- Texte visé : Projet de loi pour 2025, n° 2068
- Stade de lecture : 1ère lecture (1ère assemblée saisie)
- Examiné par : Assemblée nationale (séance publique)
- Mission visée : Gestion des finances publiques
Modifier ainsi les autorisations d'engagement et les crédits de paiement :
| (en euros) | ||||
| Programmes | Autorisations d’engagement suppl. ouvertes | Autorisations d’engagement annulées | Crédits de paiement suppl. ouverts | Crédits de paiement annulés |
| Gestion fiscale et financière de l'État et du secteur public local | 0 | -43 495 818 | 0 | -41 821 186 |
| Conduite et pilotage des politiques économiques et financières | 0 | 0 | 0 | 0 |
| Facilitation et sécurisation des échanges | 0 | 0 | 0 | 0 |
| TOTAUX | 0 | -43 495 818 | 0 | -41 821 186 |
| SOLDE | +43 495 818 | +41 821 186 | ||
Cet amendement vise à revenir sur l’annulation de 43,5 millions d’euros en autorisations d’engagement (AE) et de 41,8 millions d’euros en crédits de paiement (CP) portant sur la réserve de précaution du programme 156 « Gestion fiscale et financière de l’État et du secteur public local », alors même que celui-ci finance des missions essentielles de contrôle fiscal et de lutte contre la fraude.

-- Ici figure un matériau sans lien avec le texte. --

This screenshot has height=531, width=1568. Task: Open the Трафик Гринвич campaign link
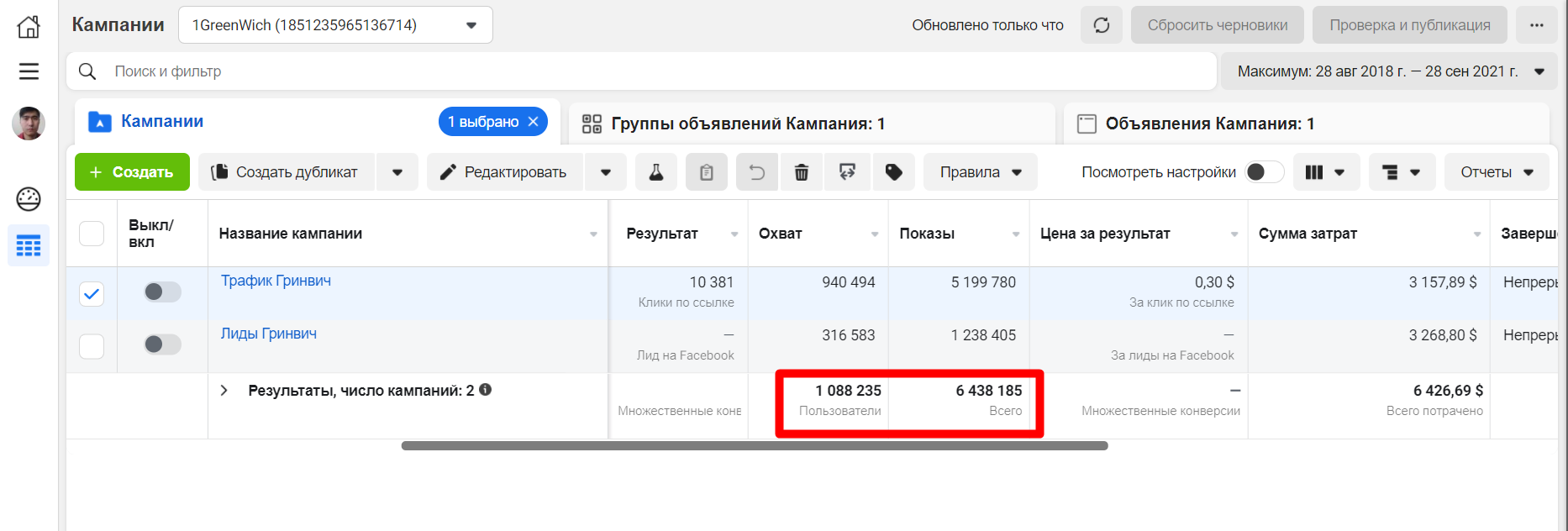pyautogui.click(x=276, y=281)
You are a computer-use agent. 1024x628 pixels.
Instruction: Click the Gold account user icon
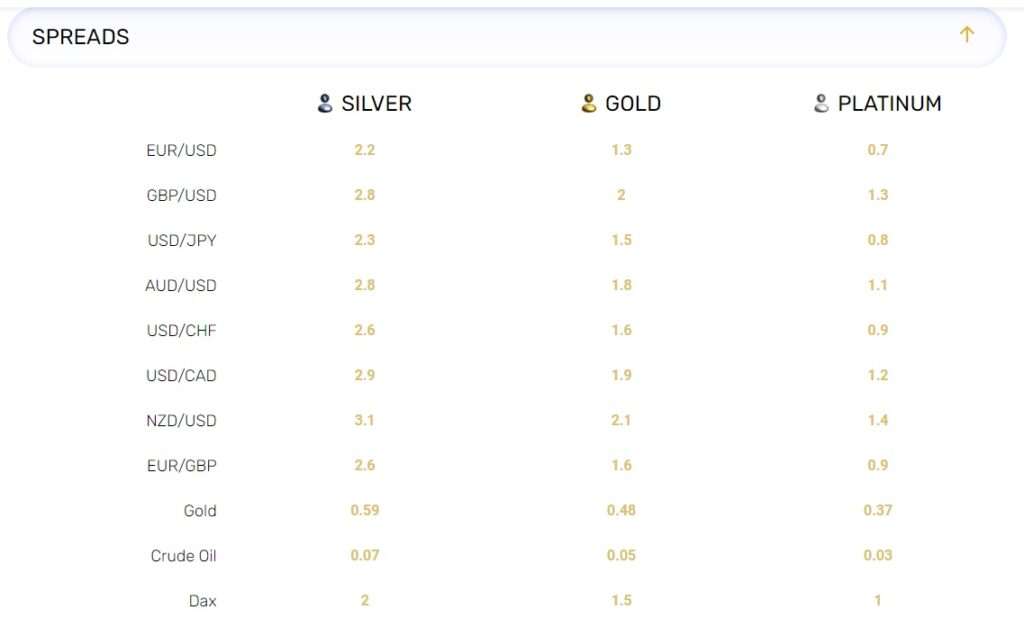point(588,103)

L'annulation des crédits prive les services compétents de marges de manœuvre indispensables au renforcement de leurs capacités d’analyse et au déploiement d’effectifs spécialisés. Or, la lutte contre la fraude constitue l’un des leviers les plus efficaces de consolidation des finances publiques. Selon la DGFiP, les recettes issues du contrôle fiscal atteignent 10,7 milliards d’euros par an depuis 2021, un rendement qui pourrait être significativement accru par un investissement plus soutenu dans les directions chargées du contrôle.
Dans un contexte de tension budgétaire, il est paradoxal d’amputer les crédits d’un programme dont la performance a un effet direct sur les recettes de l’Etat. Renforcer les moyens du contrôle fiscal, c’est améliorer la justice fiscale, accroître le rendement de l’impôt et réduire les comportements frauduleux grâce à une présence accrue sur le terrain et un meilleur ciblage des opérations.
Cet amendement propose donc de rétablir les crédits annulés sur le programme 156 Gestion fiscale et financière de l'État et du secteur public local, afin de garantir la pleine capacité d’action des services de contrôle et de soutenir une politique ambitieuse de lutte contre la fraude, au bénéfice des finances publiques et de l’égalité devant l’impôt.